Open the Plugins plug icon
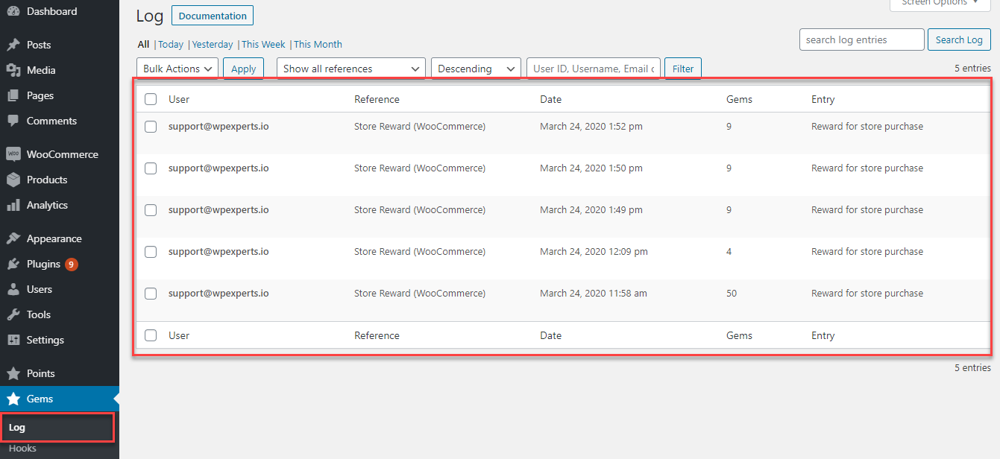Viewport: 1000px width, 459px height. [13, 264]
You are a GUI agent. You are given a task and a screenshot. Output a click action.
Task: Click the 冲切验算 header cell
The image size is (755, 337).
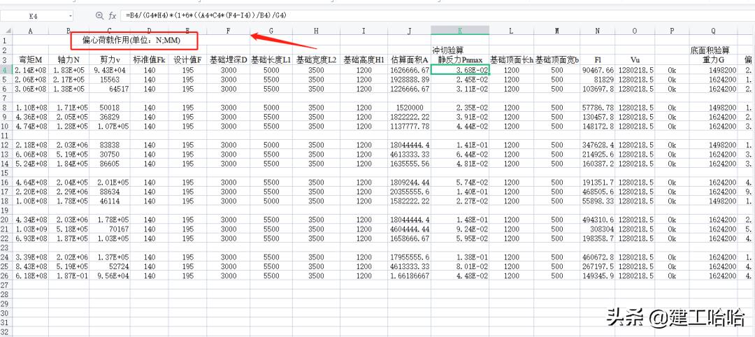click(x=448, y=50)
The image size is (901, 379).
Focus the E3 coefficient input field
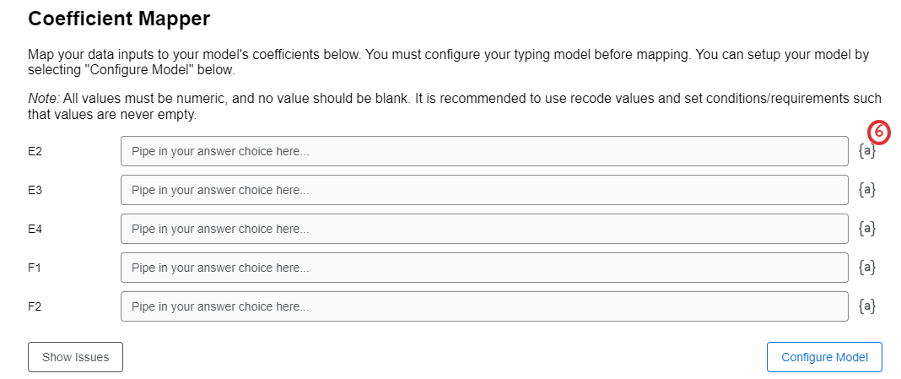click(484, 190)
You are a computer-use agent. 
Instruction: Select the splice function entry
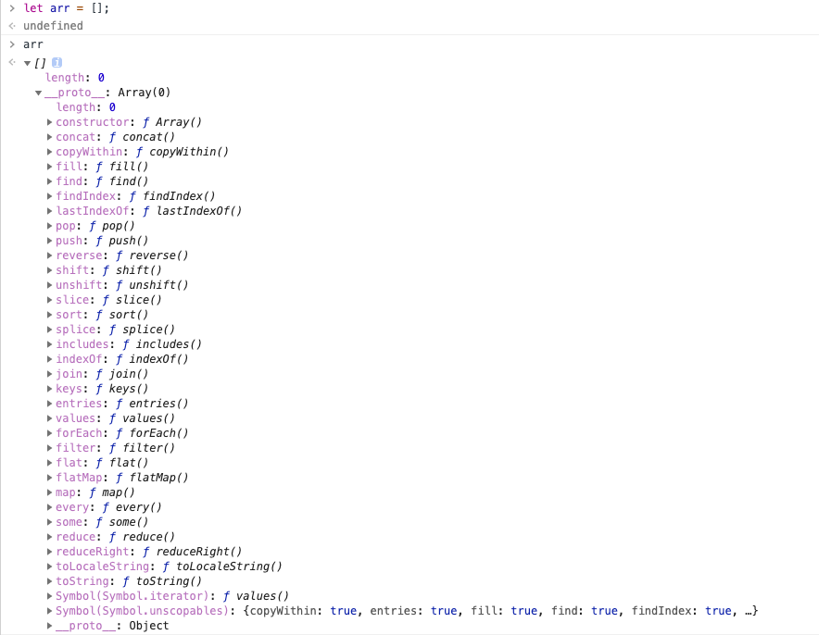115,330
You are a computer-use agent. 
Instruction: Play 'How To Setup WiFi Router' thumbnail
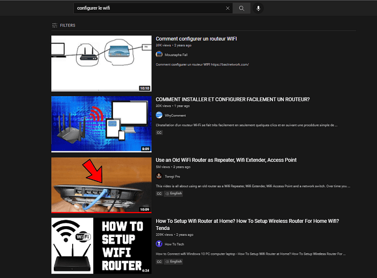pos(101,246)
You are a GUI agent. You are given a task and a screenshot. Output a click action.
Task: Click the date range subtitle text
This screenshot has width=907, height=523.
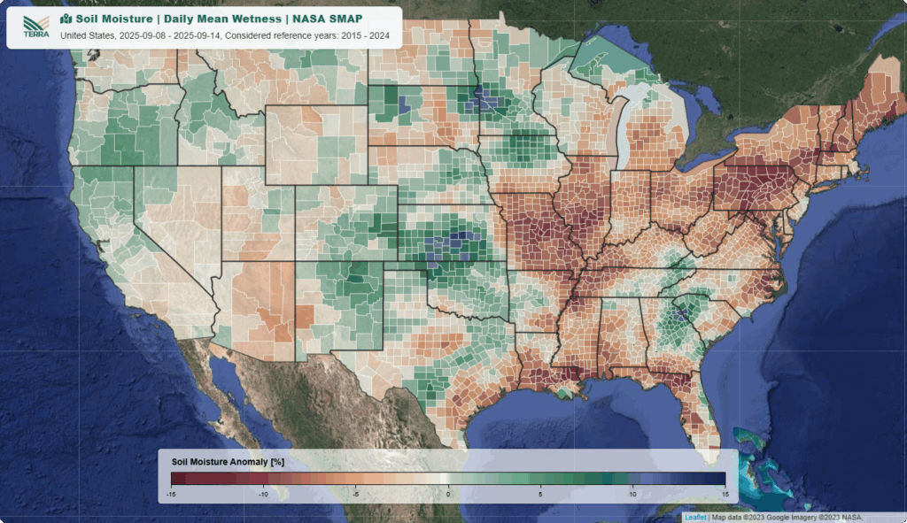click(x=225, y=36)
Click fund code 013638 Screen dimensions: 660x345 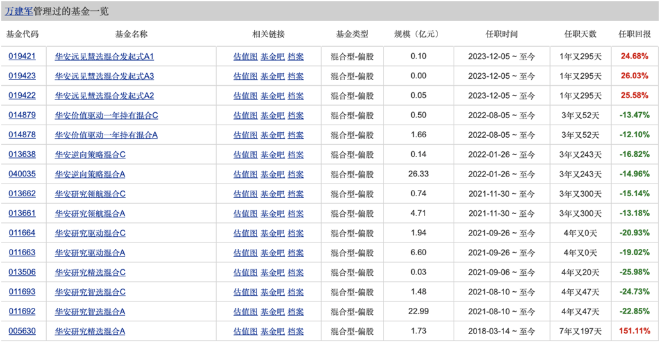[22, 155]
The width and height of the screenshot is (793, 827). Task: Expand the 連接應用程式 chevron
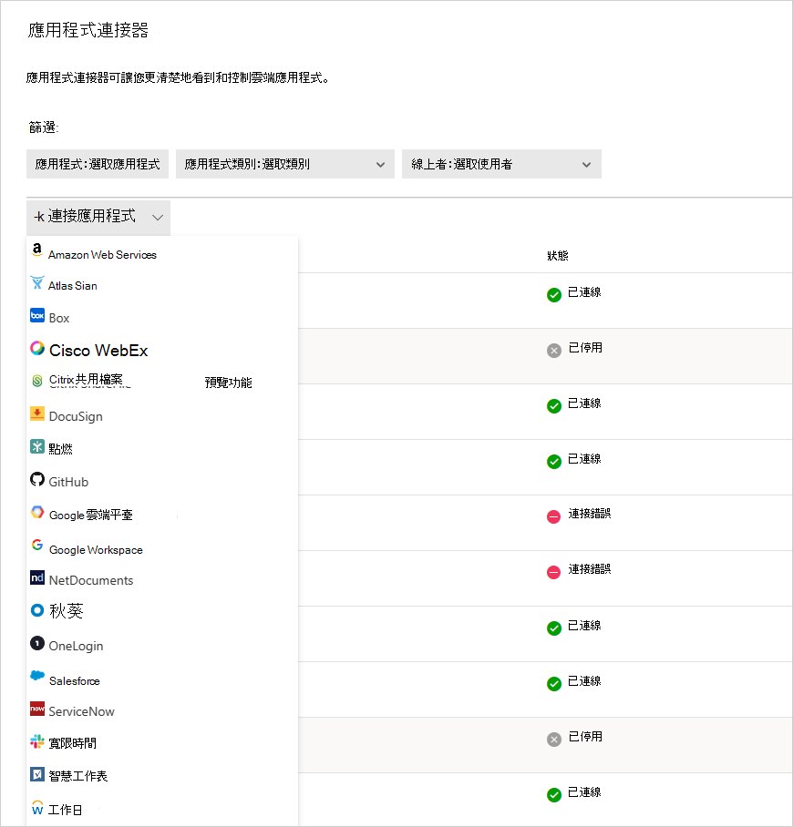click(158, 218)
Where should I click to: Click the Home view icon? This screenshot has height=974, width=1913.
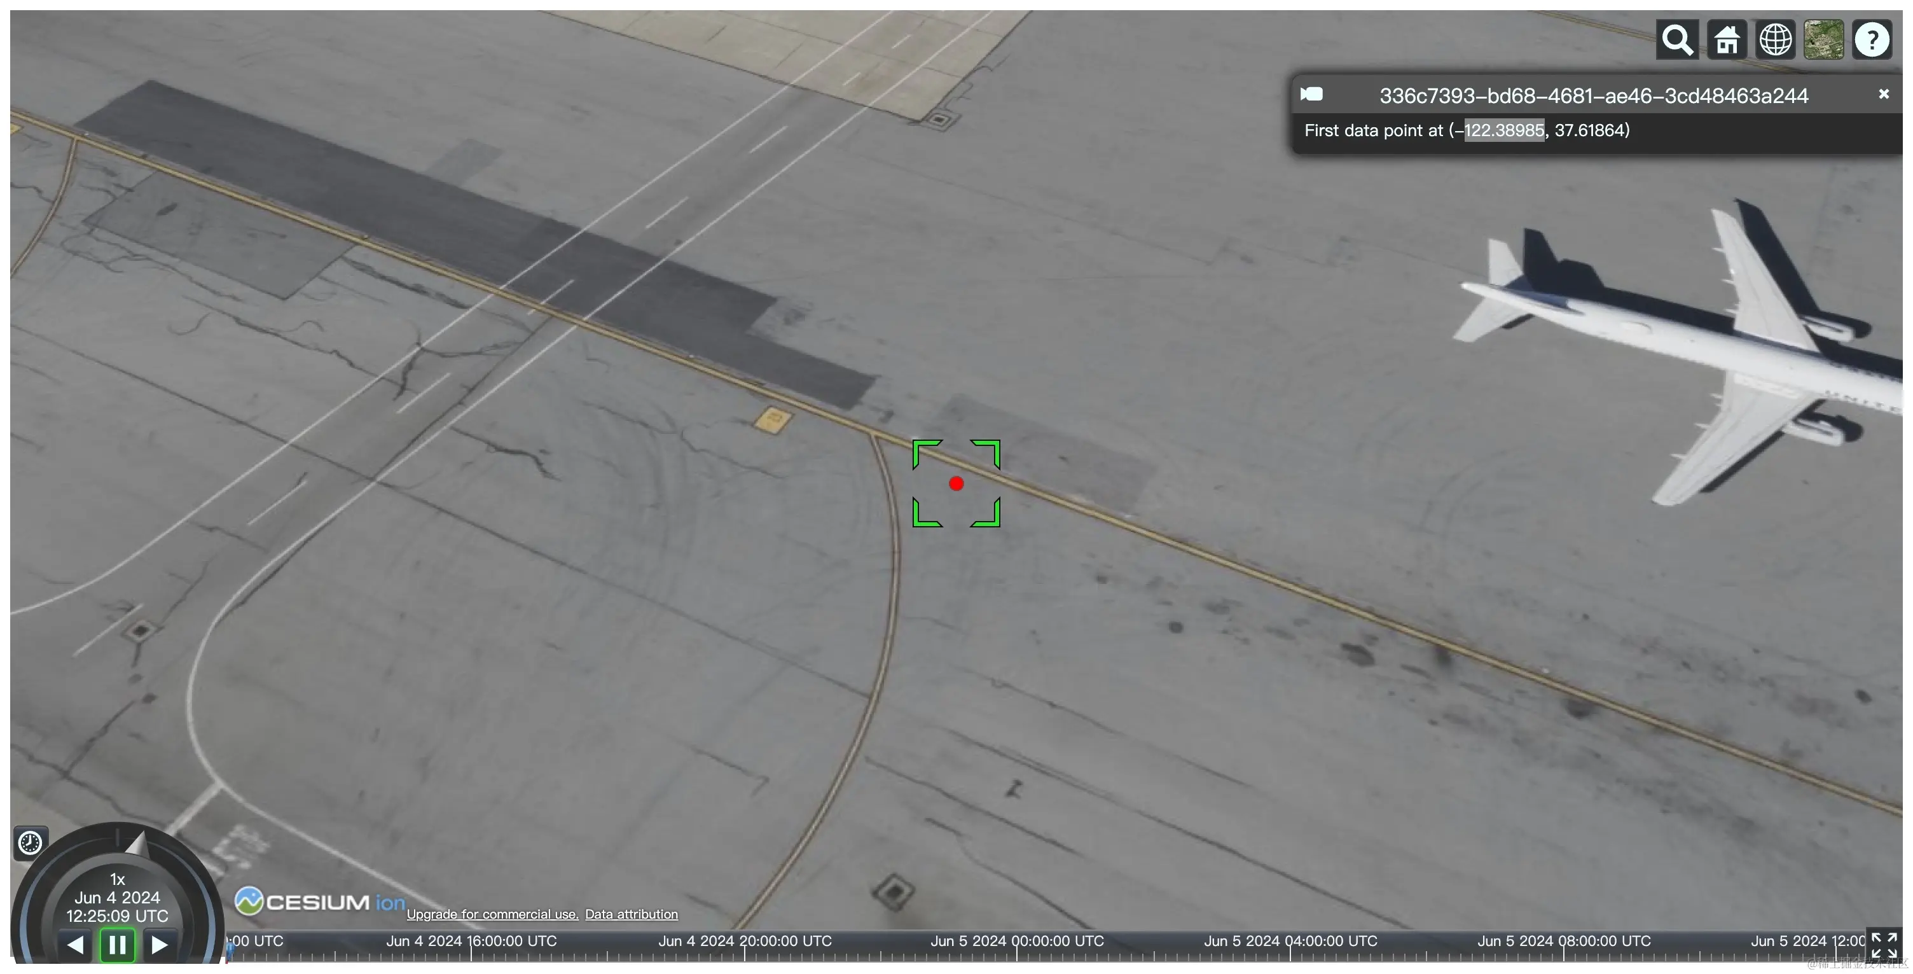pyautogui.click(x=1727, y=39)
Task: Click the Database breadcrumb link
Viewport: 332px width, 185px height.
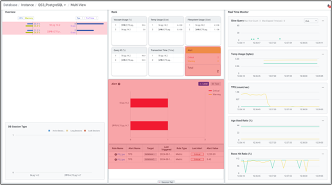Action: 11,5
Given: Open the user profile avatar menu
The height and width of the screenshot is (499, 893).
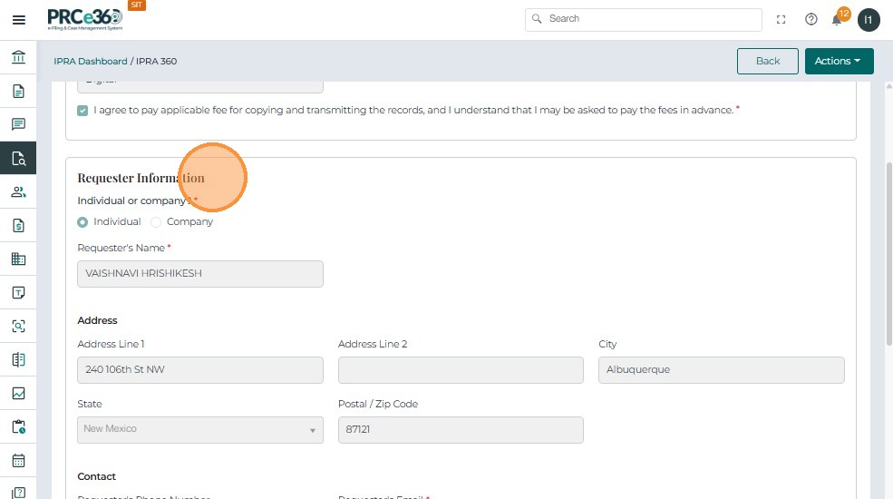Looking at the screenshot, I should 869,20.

+ + + + +

WHAT YOU HAVE TO DO: The lines from the beginning of the listing above through the line holding "The image size is (901, 379)." are to be duplicated exactly, and the pictures omitted.

WRITTEN SOLUTION:
Open the Plugins plug icon
Viewport: 1000px width, 459px height. [13, 264]
You are a GUI agent. You are given a task and a screenshot. Output a click action.
Task: Click the 冲切验算 header cell
The image size is (755, 337).
click(x=448, y=50)
The image size is (901, 379).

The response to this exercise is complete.